For Top Refilling it will be Less Force - High Distance, it is lesser Force because the discharge port is atmospheric pressure. And the static pressure is negligible if we use smaller diameter water pipes.

For Bottom Refilling it will the opposite, High Force - Less Distance due to High Fluid Static pressure.

So if the problem with Bottom Refilling is the High Force requirement to pump in the water, then I thought of supplementing it with Hydraulics because of its force-multiplier feature.

But I don't know if it will lesser the Work Done.

PS: Feel free to correct me, not a Physics expert here and just based my analysis to basic formulas.

Cheers!

I'm confused as to what the hydraulic system is even supposed to do in this arrangement.
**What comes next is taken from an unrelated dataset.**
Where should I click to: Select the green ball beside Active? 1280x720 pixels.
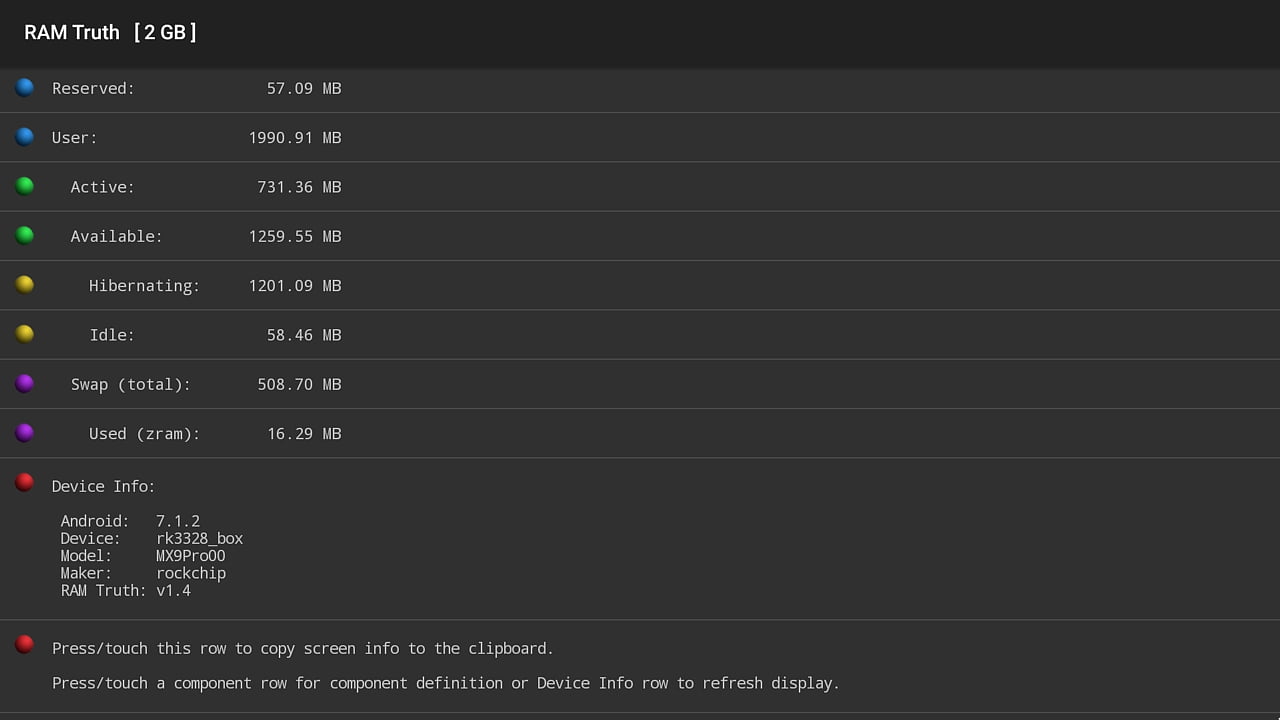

Filling from the bottom will definitely be more energy efficient than filling from the top, since top filling always requires pumping the water higher than the maximum fill level regardless of the water level in the tank. However, as far as I can tell, that hydraulic system isn't doing anything at all.

 

[Don Bori]

Appreciate your inputs, will try to do more basic calculations to share with you for your comments and suggestions.

Thanks!

The power out of the pump is the pressure (at the pump outlet) times the flow. The problem states that the flow is the same in the two cases. But, as you noted the pressures are not. So the answer is clear with regard to the hydraulic work at the pump outlet. If this isn't clear, consider the dimensions of pressure, flow, work...

 

[Joe591]

I believe pump B will be the most efficient.

Pump A lifts the water much too high and then it just drops to to the dam water level. All that extra work to lift the water higher than the dam level is wasted.
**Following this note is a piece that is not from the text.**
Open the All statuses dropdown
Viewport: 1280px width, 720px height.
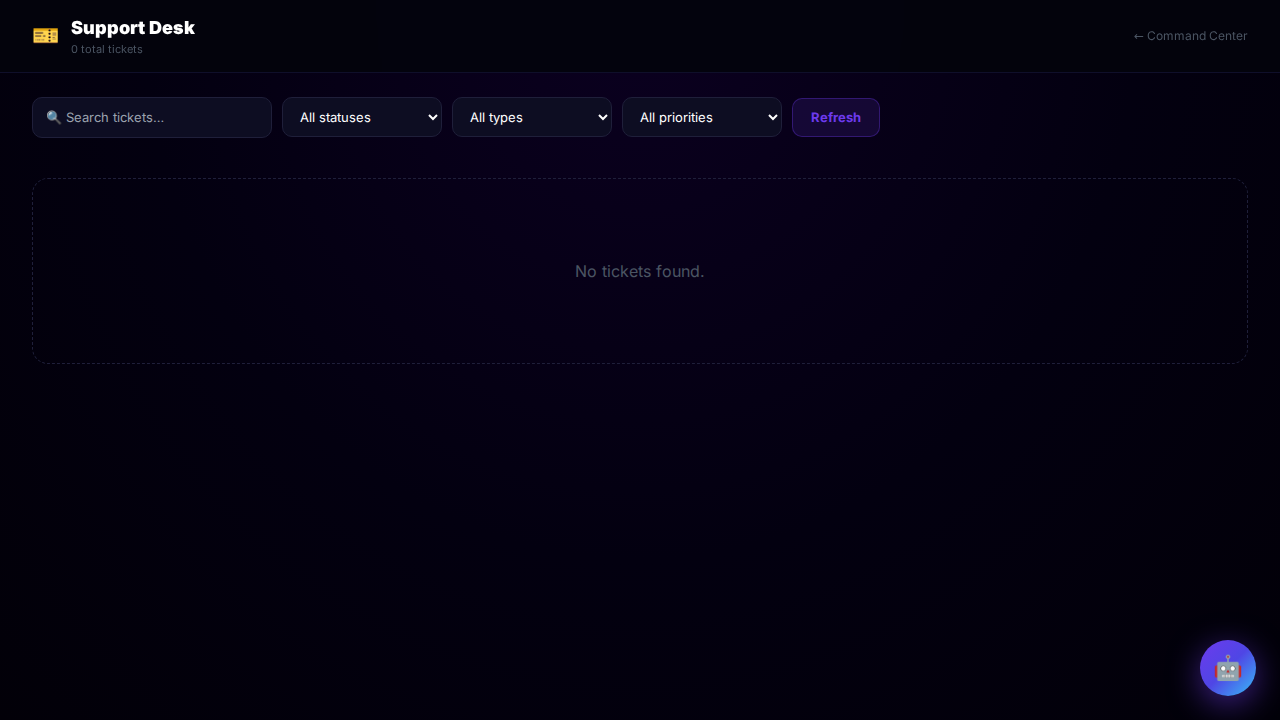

Pump C has way too many energy conversions. I'm assuming that the hydraulic pump is driven by a electrical motor. This means that the energy is converted from electrical to mechanical rotary motion. This is then converted to hydraulic power, this is then converted to linear motion in the ram, which is then converted back into hydraulic energy. Each energy conversion has a loss associated with it. This results in a very inefficient system.

 

[Ziad Eldada]

The pressure at the pump level (either case) equal to density x height. Since the water level of a bottom feed system is always less or equal than the height of the top feeding tube, therefore bottom feeding is more economical.